Di daerah tidak bertuan inilah mereka mendarat dan membangun tempat pemukiman baru yang kemudian dikenal dengan nama Bagansiapiapi. Kata Bagan sendiri mengandung makna tempat, daerah atau alat penangkap ikan.

Sensus Penduduk Indonesia 2010 menyebutkan jumlah penduduk Kecamatan Bangko 82.500 orang, mayoritas suku Melayu dan Tionghoa. Sebagian besar penduduk kota Bagansiapiapi tinggal di Kecamatan Bangko. Kecamatan ini menjadi pusat pemerintahan di Bagansiapiapi. Sejak 24 Juni 2008 Bagansiapiapi resmi menjadi ibukota Rokan Hilir. Sedangkan Rokan Hilir resmi menjadi kabupaten pada 4 Oktober 1999.
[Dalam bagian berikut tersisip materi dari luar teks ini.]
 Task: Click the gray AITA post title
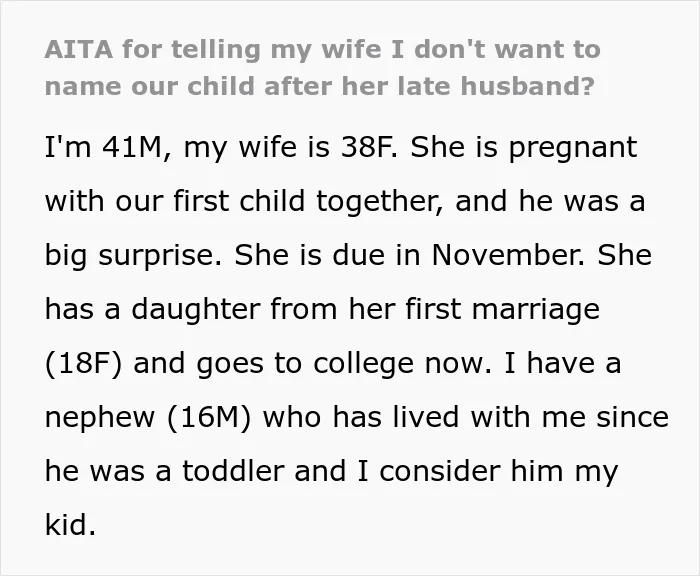(322, 67)
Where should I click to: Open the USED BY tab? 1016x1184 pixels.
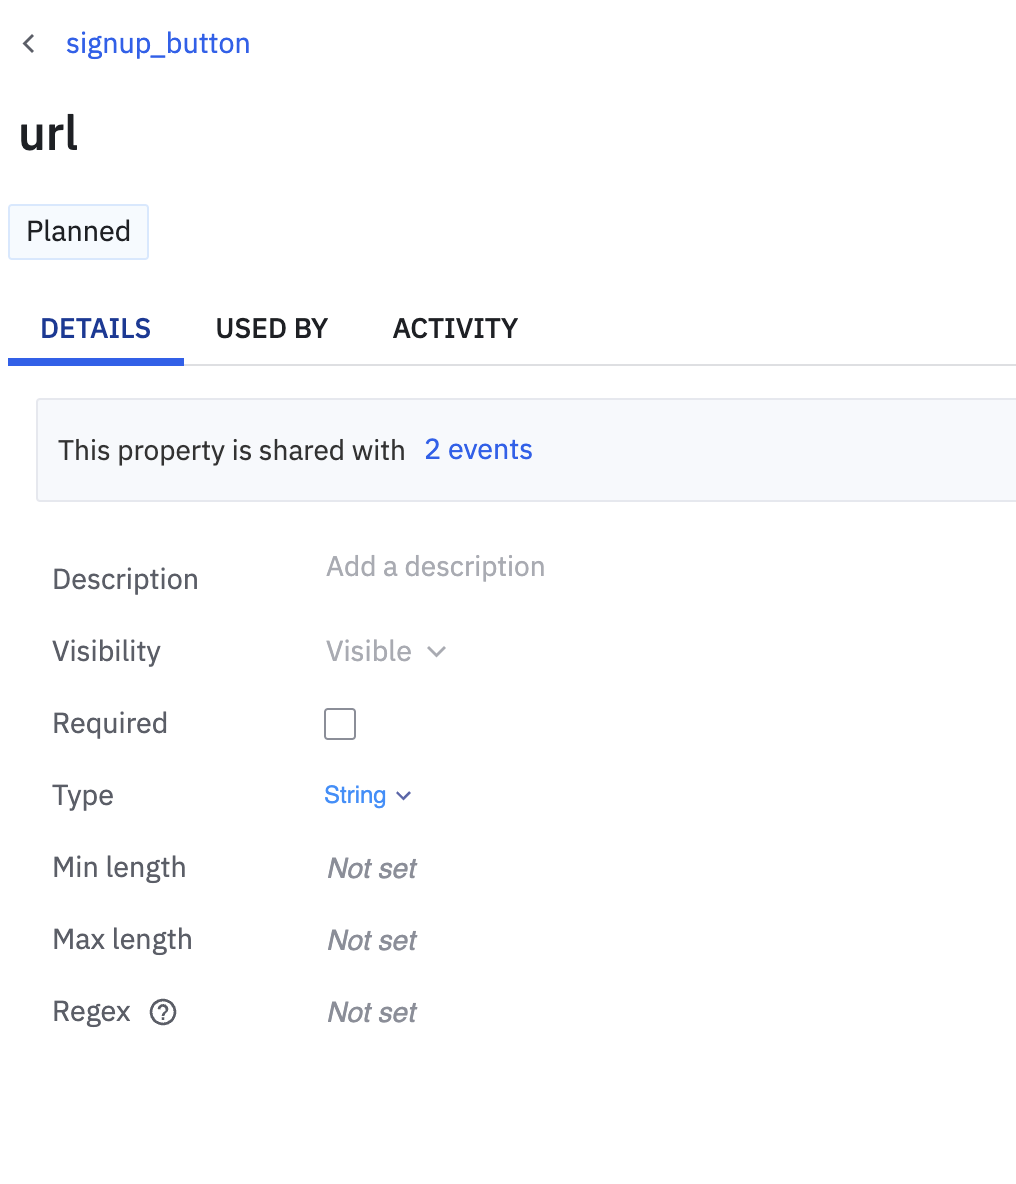pos(272,329)
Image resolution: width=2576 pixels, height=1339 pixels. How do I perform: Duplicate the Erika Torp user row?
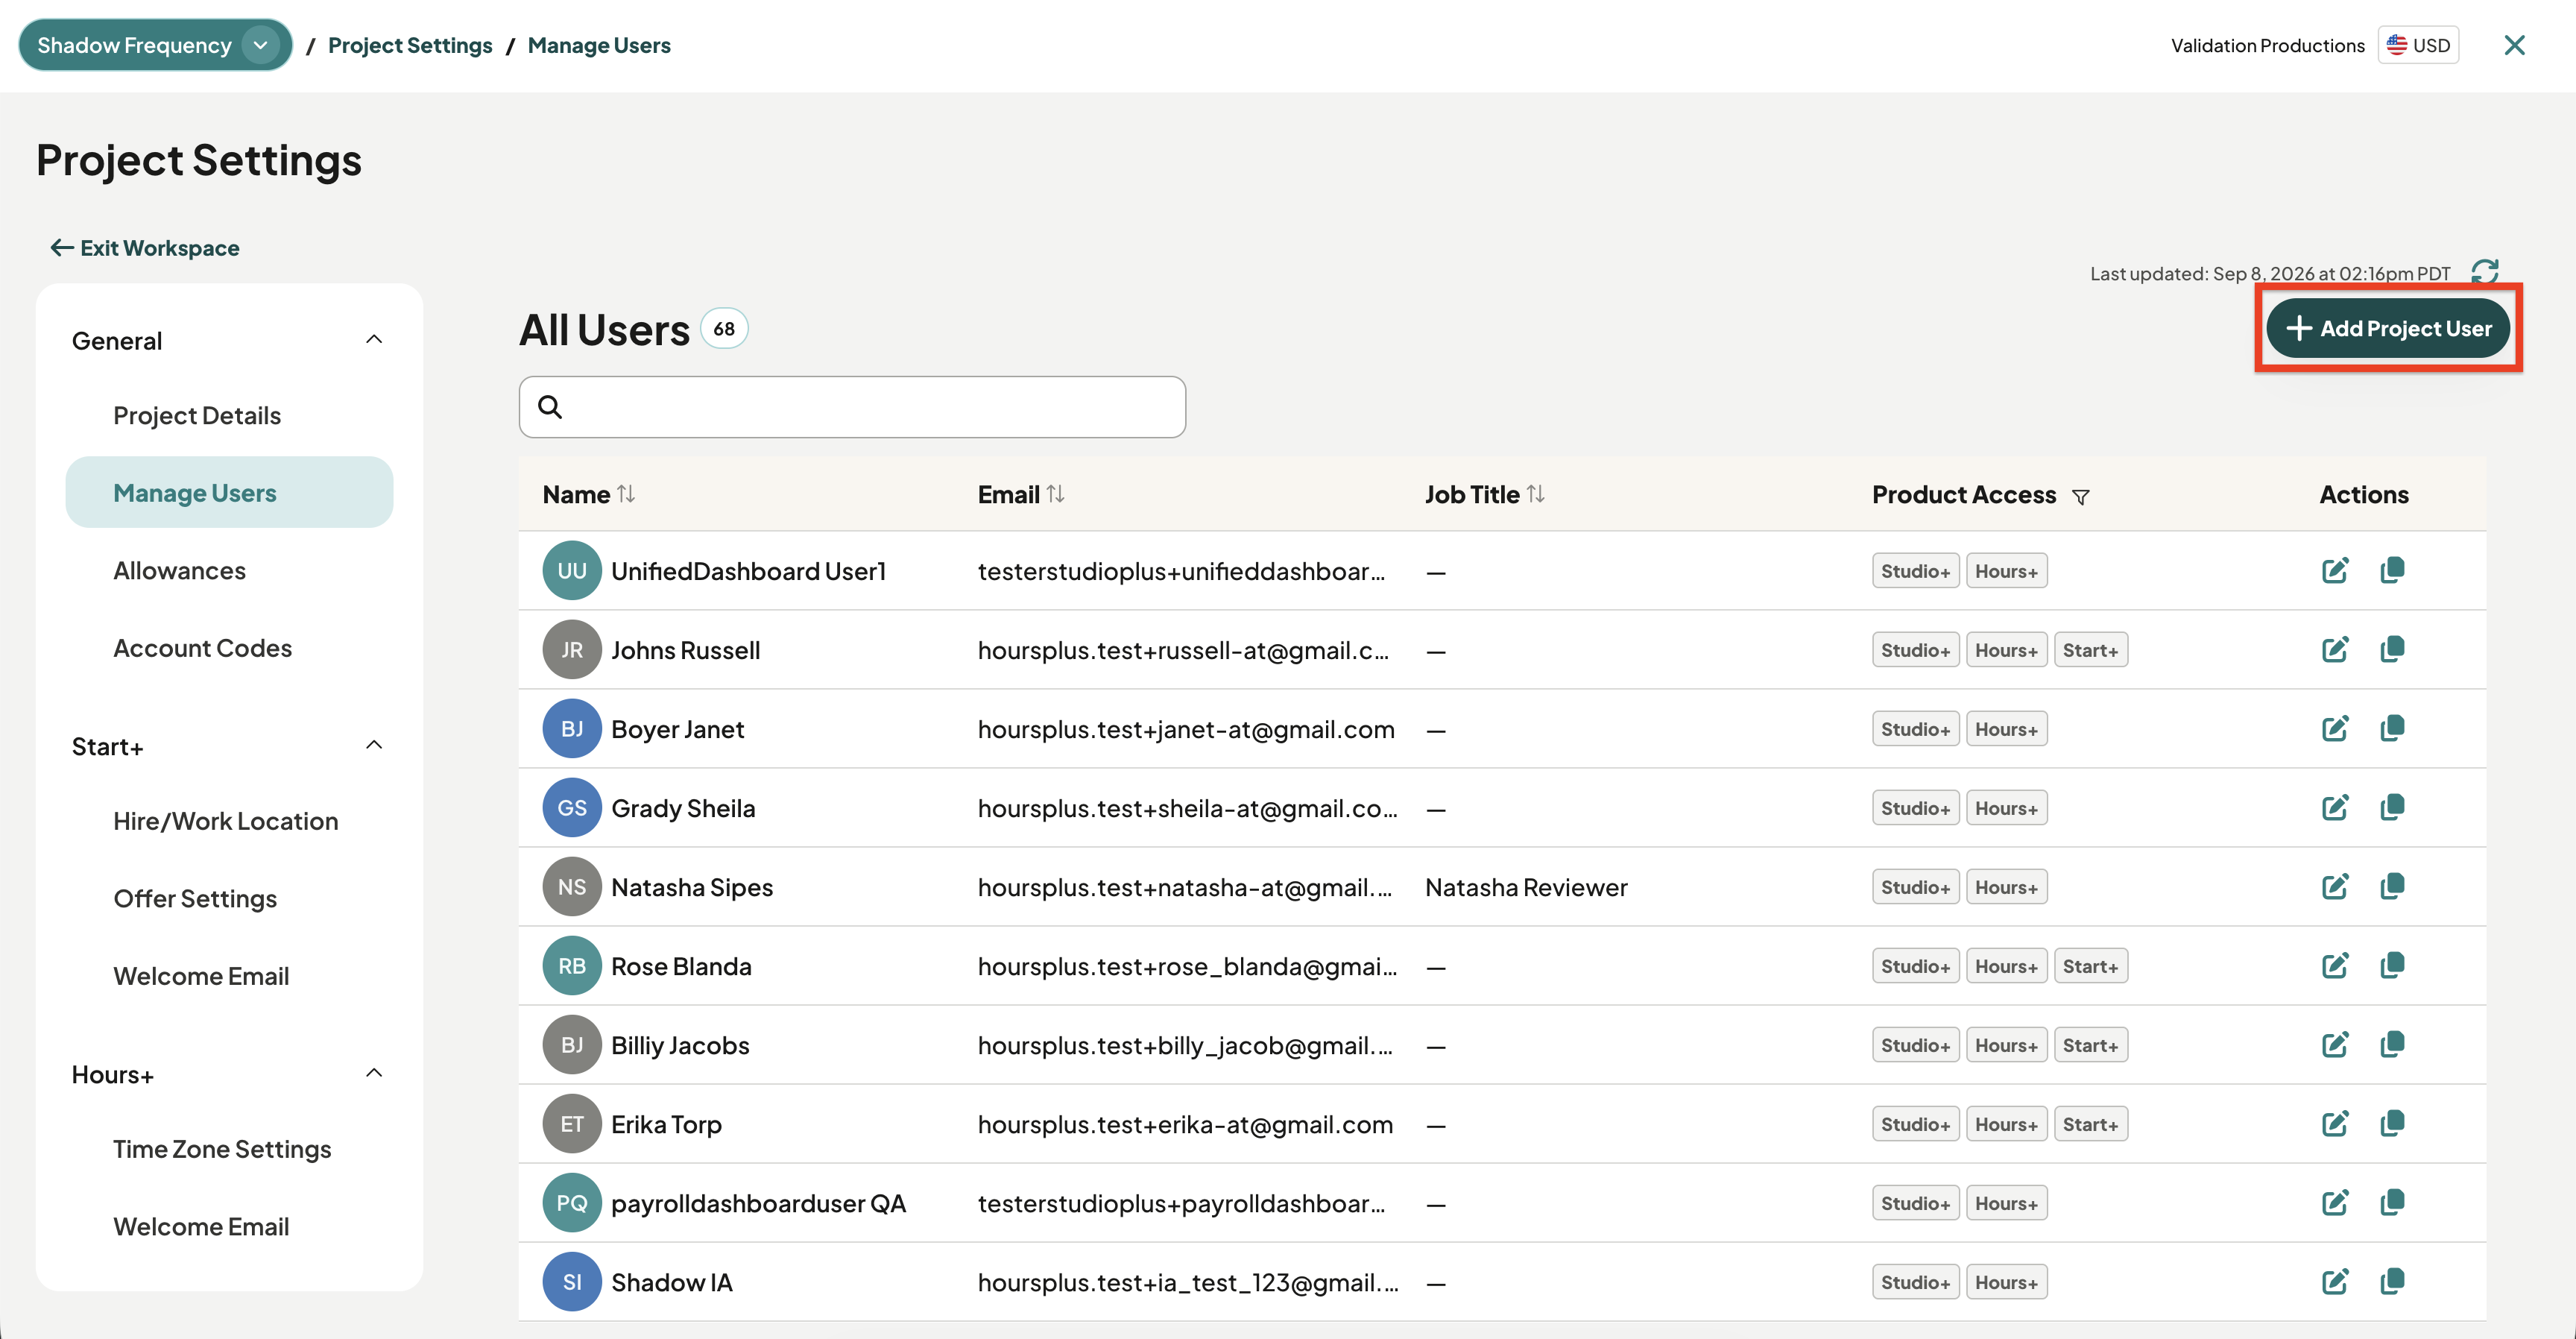(x=2392, y=1123)
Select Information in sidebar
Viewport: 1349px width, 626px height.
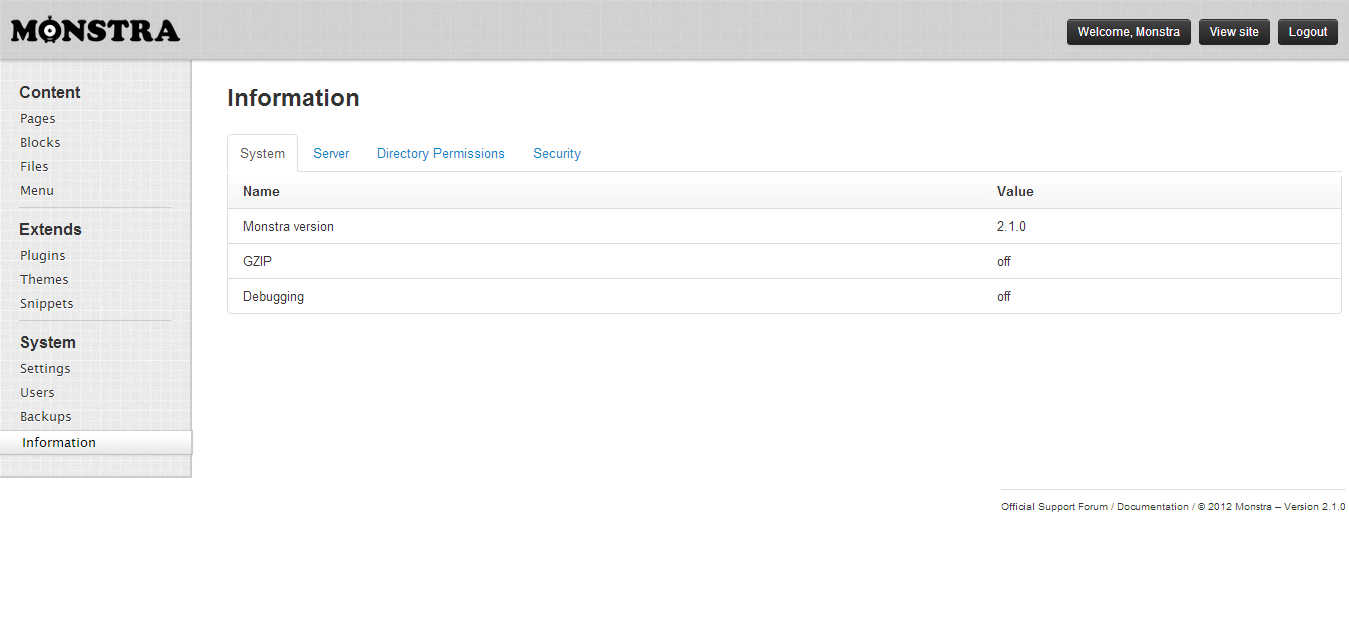tap(59, 443)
TEMBOK TIGA METER batasi lokasi pabrik dengan Jalan Pahlawan. Pintu gerbang untuk masuk ke dalam pabrik sudah usang termakan usia. Pintu karatan itu terbuka di kedua sisinya.
Luas pabrik Ban Ek Can sekitar 10 x 16 meter. Begitu melewati pintu gerbang, akan ditemukan halaman luas dipenuhi tempayan di sana-sini. Tempayan tersusun rapi di sisi kiri dan kanan halaman. Totalnya 52 tempayan berukuran besar. Isinya beragam, mulai dari rendaman kacang kedelai hingga air bakal kecap asin.

Ada pula bak berukuran 60 x 150 sentimeter berisi cairan kecap sebanyak 4 baris. Masuk agak ke dalam akan terlihat tungku tempat memasak bahan-bahan yang akan dijadikan kecap dan tauco.

Beberapa perempuan sibuk membersihkan botol-botol yang akan digunakan sebagai tempat meletakkan kecap maupun tauco yang akan dipasarkan. Sebagian karyawan lagi menempel stiker pada botol yang sudah bersih. Ada pula yang sedang mengikat botol yang sudah berisi kecap dan tauco.

Ban Ek Can berupa pabrik kecap berskala rumah tangga. Bermerek Cap Jempol, pabrik ini didirikan oleh Nig Siu tahun 1922. Ban Ek Can merupakan industri kecap pertama dan satu-satunya di kota Bagansiapiapi hingga kini. “Nig Siu yang memberi nama Ban Ek Can,” kata Wasmad, cucunya.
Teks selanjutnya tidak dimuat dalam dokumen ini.